Using The Butter and Cream

For dinner that night we made buttermilk pancakes with our homemade buttermilk, topped of course with whipped cream and chopped strawberries. The perfect end to a perfect day in the lab!

*Originally posted: 4/21/10


  1. Hi, I just read this and it is soo cute, what a great idea. We are doing a cooking theme with my daughters kindergarten class, and I think I will have them try the whipped cream. Do you think they could make it with baby food jars or do you have to use a mixer?

  2. Actually, what’s left after making butter is NOT buttermilk as the cream was not “sour” before making the butter. Also, you should clean your butter in cold water until it runs clean. Otherwise, it will go rancid on you after a day or two.

  3. thanks for those tips, kristin! very cool!

    my mom had one of those tupperware thingies when I was growing up – she always used it for eggs when making brownies! :)


  4. If you add a “dasher” to the jar, like a couple of clean marbles, it goes much, much faster. Tupperware also used to have a measuring cup thing called, I think, a Shake and Pour. It had a lid and a wheel that was designed to mix things like salad dressing. I don’t know if they still make it, but it also works really, really well for making butter quickly.

  5. Wow! You know… I never imagined making butter. Never mind that it would be this simple! And heck, it sounds like a good workout too. I really do enjoy your posts, always such great ideas :)

  6. I need to do this with my 9 year old daughter – thanks for the idea! You are the best!

  7. I loved doing this as a kid! and my daughter just read that book at school too, so I know she will love this! Thanks Jane!

  8. I’ve done this before and it is super fun. The kids ran out of steam on the butter and my arm hurt for several days after all that shaking! You can make the butter MUCH faster with your stand mixer. I’ve made it in the jar and with a mixer. There’s no difference other than time AND you don’t have sore arms for the next two days! ;D

    You can make spreadable butter by adding olive oil or vegetable oil. Even cold it spreads easily.

  9. That was so cool! I never did that as a kid! I am going to put that in my “summer fun” folder. My boys will absolutely love it…although I do have visions of the jar slipping out of of their hands and butter running all down the walls. Hmmm, maybe I will file that one under “OUTSIDE summer fun”. Thanks for the great post!

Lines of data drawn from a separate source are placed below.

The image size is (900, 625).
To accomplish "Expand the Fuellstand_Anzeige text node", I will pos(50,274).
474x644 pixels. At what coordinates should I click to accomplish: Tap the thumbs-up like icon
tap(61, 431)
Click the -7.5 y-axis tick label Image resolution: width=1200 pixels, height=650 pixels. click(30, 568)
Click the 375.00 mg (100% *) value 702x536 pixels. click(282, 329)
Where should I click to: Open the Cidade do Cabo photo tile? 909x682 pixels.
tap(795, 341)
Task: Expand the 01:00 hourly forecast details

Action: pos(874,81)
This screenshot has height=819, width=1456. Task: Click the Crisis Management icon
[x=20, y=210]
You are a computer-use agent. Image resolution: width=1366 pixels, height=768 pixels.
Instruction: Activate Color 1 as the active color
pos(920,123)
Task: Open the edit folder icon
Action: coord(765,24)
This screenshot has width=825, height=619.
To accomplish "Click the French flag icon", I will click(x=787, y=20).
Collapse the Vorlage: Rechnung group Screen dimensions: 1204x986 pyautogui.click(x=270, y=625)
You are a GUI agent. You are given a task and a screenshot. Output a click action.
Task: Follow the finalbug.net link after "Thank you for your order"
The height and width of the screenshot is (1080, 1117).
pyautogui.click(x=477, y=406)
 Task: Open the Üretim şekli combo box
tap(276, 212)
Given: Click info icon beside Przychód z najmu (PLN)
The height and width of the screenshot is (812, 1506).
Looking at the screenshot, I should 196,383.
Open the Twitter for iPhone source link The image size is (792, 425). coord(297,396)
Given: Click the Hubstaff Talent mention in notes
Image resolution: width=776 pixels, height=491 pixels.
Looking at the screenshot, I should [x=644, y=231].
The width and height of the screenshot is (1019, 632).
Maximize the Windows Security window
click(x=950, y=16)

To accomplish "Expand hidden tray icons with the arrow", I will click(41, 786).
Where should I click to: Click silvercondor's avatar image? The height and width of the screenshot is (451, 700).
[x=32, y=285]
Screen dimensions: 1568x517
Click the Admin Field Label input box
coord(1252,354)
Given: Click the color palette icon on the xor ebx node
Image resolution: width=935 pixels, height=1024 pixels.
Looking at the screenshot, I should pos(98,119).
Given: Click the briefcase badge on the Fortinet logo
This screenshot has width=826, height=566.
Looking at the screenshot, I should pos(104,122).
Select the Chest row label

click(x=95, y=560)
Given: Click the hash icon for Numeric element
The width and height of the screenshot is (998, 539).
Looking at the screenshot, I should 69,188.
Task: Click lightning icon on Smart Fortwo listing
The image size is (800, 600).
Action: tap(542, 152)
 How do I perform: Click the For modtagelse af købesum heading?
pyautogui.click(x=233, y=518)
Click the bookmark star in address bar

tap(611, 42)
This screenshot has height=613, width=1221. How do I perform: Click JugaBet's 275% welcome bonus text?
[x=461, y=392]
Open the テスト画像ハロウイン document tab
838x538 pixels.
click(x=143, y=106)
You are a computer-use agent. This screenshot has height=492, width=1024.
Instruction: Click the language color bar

  10. I love this. I love showing them the way to make cream and butter from the same container! We’ll be doing this in about 20 minutes when I pick up my son from school! What a fun after-school snack!

  11. We do this at Thanksgiving (when we can remember) to keep the little ones entertained.

  12. What a great idea Jane. We’ve made butter before, on accident, but nothing edible.

    P.S. We just listened to the whole Little House series on tape, and loved every minute of it.

  13. I love this idea, thanks for helping me with dinner plans! :) Question, someone mentioned using honey-butter on the whole wheat pancakes. Do you know how to make honey-butter? Would I just add a certain amount of honey to the butter afterward? New to creating/baking, etc, things home made and not used to doing things from scratch! :) Thanks!

  14. two year olds are great at shaking things up…she may not totally “get” it, but I’m certain she would have fun doing it with you! :)

  15. I can’t wait until my daughter is older and I can do this with her – I know she’ll love it!

  16. you totally don’t need a kid to do this! :)

    sorry I wasn’t super explicit about what’s left in the jar – it’s buttermilk! :)

  17. I’m so doing this…and I’m not waiting for a kid to be nearby :) [what’s left in the jar…would that be ‘buttermilk’?]

  18. GET OUT! Such a wonderfully simple and fun idea, and my favorite part is that it comes full circle. Yummy circle. Thanks for sharing your experiments.